Secs 116.85 and 116.95 concern rolled-over assets and the residency of CFCs. You didn’t really come here for this, did you? If you really want more, call your accountant. She’s a full bottle.

Sec 116.100 enables a valuation of gifted property (under Div 30) to be used as the capital proceeds, provided the valuation is within 90 days of the CGT event.

Sec 116.115 – the market value of an exploration benefit is treated as zero under a CGT event in respect of a farm-in, farm-out arrangement.

Sec 116.120 – Disposals of assets involving look-through earnout rights.

CGT on earnout rights and arrangements

Earnout rights (for these purposes) are the rights of a seller of a business to get more from the sale on some performance basis of the business after it has been sold.
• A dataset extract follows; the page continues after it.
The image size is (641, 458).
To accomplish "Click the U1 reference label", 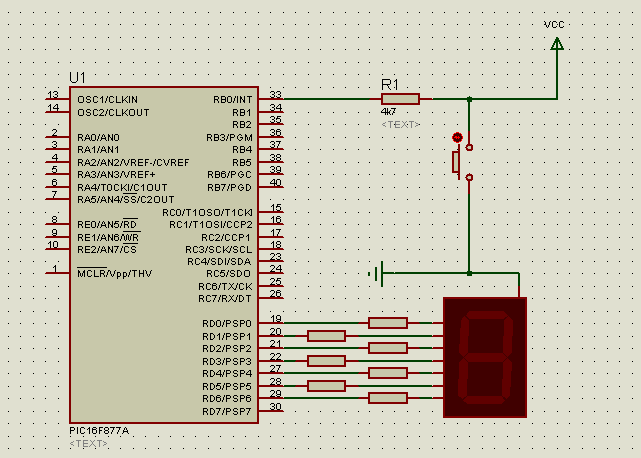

It is a form of payment by instalments.

Until the law was amended in 2015 the earnout rights were viewed as a separate CGT asset i.e. separate from the business itself being sold. This meant it was difficult to accurately calculate the final capital gain/ loss at the time of sale, because the future payments at that point are only a contingency.
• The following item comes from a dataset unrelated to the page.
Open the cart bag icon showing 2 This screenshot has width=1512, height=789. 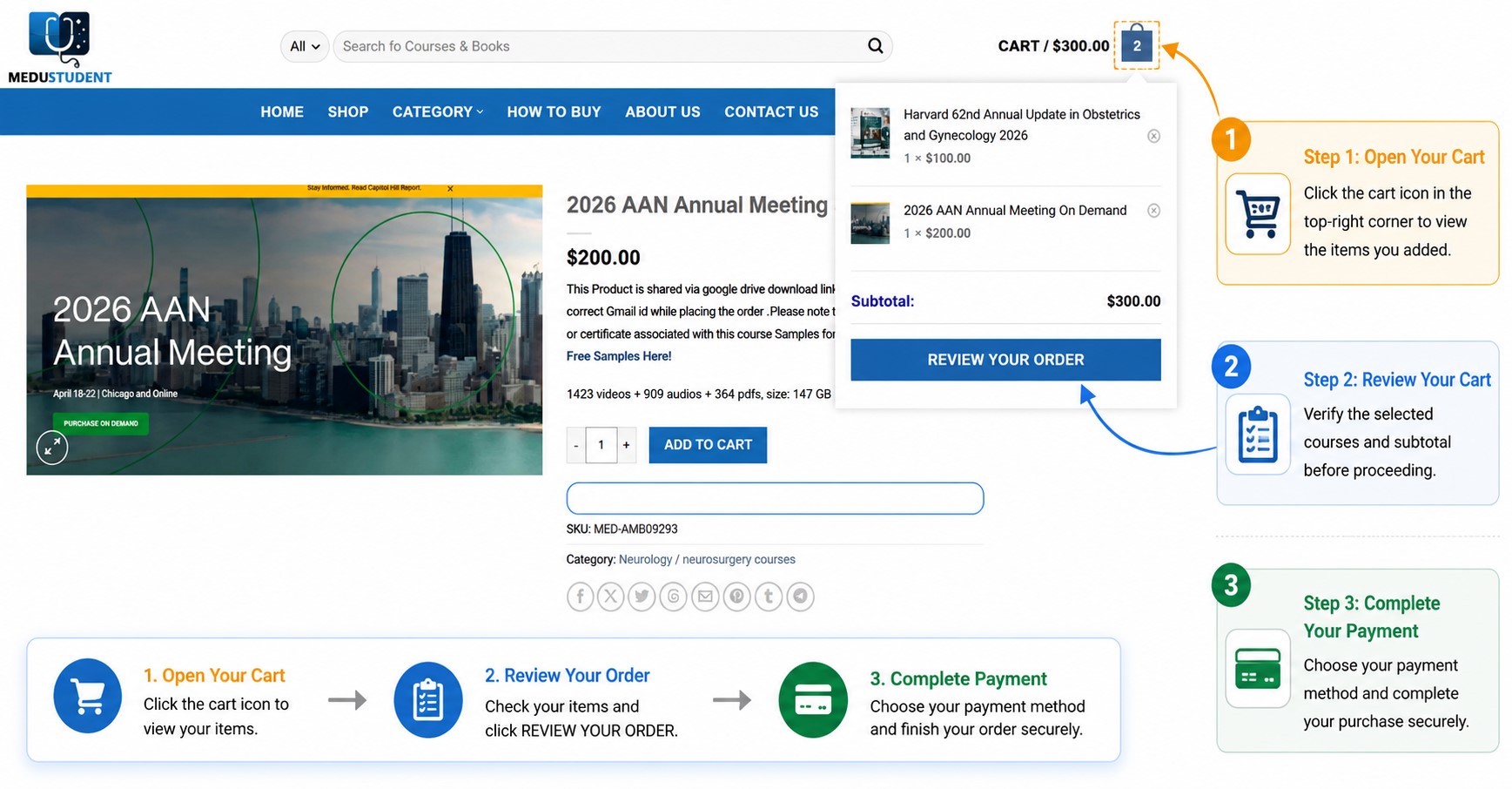click(1137, 45)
The law was therefore changed so that the receipt of later-year earnout payments now simply triggers a re-calculation of the capital gain/ loss at the point of sale, and an amended tax return is lodged without penalty to re-calculate the tax for that year. The tax return for the year of sale is initially completed with the non-contingent components of the sale proceeds included.

There is a 5 year limitation on the period of future benefits, and a number of other qualifying conditions and safeguards associated with these measures.